Stored records:
○ ○ ○ ○ ○
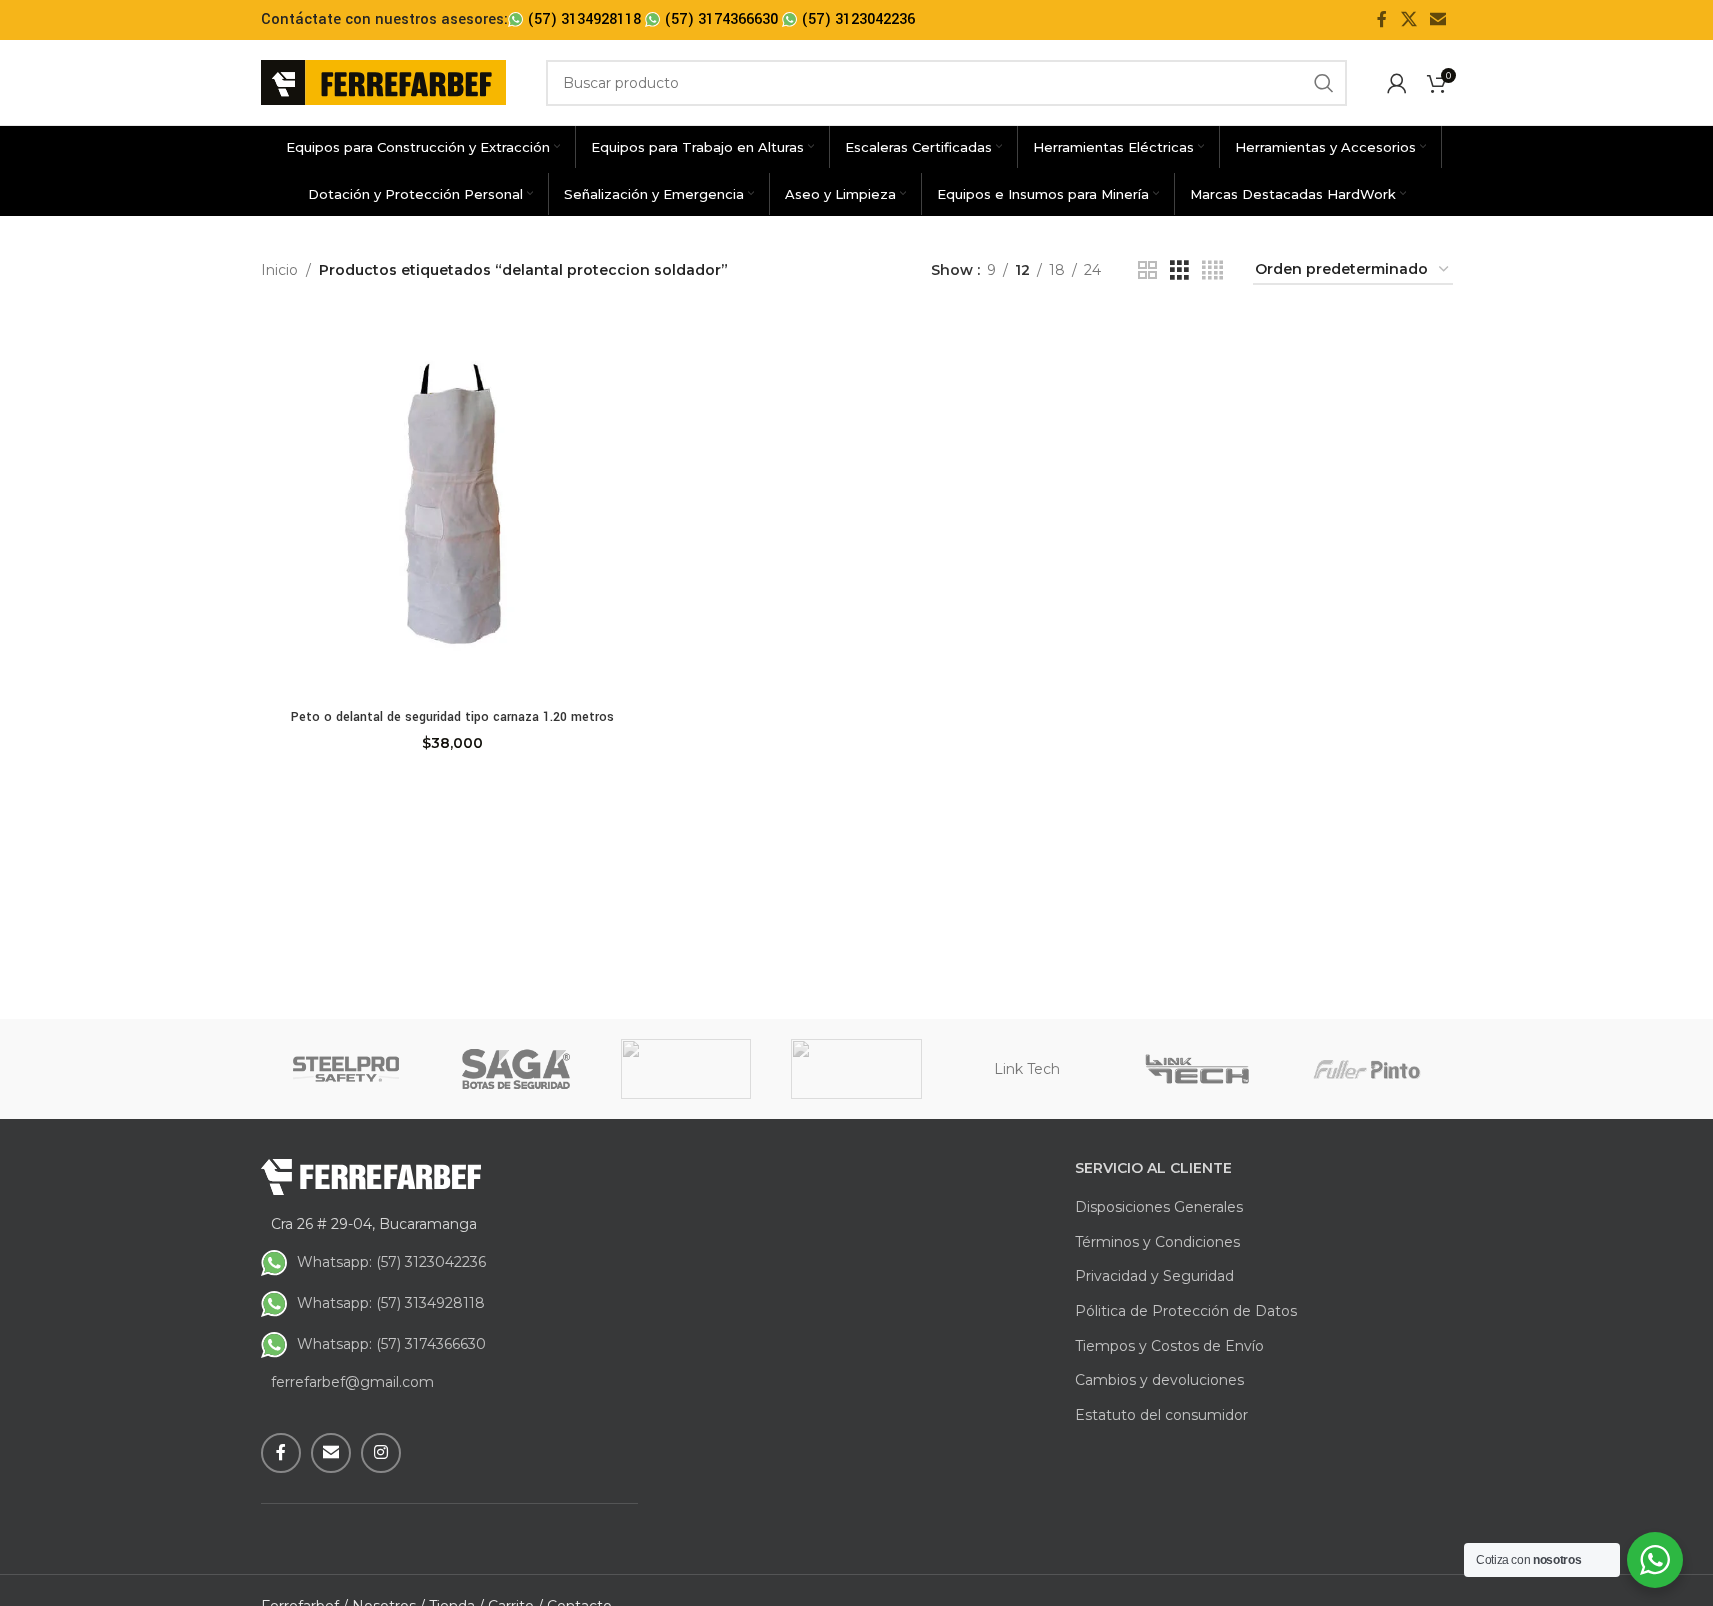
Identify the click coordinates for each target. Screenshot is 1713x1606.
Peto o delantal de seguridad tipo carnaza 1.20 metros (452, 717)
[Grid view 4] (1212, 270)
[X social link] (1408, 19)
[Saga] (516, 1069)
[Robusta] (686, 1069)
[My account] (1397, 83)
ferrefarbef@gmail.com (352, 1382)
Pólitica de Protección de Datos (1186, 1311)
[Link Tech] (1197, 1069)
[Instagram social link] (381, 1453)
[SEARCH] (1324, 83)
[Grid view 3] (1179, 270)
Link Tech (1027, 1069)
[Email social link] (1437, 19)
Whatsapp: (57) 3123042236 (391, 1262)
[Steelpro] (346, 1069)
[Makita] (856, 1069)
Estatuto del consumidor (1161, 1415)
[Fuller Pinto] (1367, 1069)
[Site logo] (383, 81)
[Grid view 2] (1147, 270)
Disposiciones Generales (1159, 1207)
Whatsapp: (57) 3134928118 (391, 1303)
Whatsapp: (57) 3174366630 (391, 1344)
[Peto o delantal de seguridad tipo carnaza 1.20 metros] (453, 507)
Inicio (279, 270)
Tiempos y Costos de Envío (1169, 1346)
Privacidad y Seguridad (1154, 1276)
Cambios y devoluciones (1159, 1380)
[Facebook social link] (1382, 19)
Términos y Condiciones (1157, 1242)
○ ○ ○ ○ ○
Every entry above needs to be copied exactly, and no pictures go with it.

Identify the click coordinates for each target. Screenshot is 1713x1606.
Peto o delantal de seguridad tipo carnaza 1.20 metros (452, 717)
[Grid view 4] (1212, 270)
[X social link] (1408, 19)
[Saga] (516, 1069)
[Robusta] (686, 1069)
[My account] (1397, 83)
ferrefarbef@gmail.com (352, 1382)
Pólitica de Protección de Datos (1186, 1311)
[Link Tech] (1197, 1069)
[Instagram social link] (381, 1453)
[SEARCH] (1324, 83)
[Grid view 3] (1179, 270)
Link Tech (1027, 1069)
[Email social link] (1437, 19)
Whatsapp: (57) 3123042236 (391, 1262)
[Steelpro] (346, 1069)
[Makita] (856, 1069)
Estatuto del consumidor (1161, 1415)
[Fuller Pinto] (1367, 1069)
[Site logo] (383, 81)
[Grid view 2] (1147, 270)
Disposiciones Generales (1159, 1207)
Whatsapp: (57) 3134928118 (391, 1303)
Whatsapp: (57) 3174366630 (391, 1344)
[Peto o delantal de seguridad tipo carnaza 1.20 metros] (453, 507)
Inicio (279, 270)
Tiempos y Costos de Envío (1169, 1346)
Privacidad y Seguridad (1154, 1276)
Cambios y devoluciones (1159, 1380)
[Facebook social link] (1382, 19)
Términos y Condiciones (1157, 1242)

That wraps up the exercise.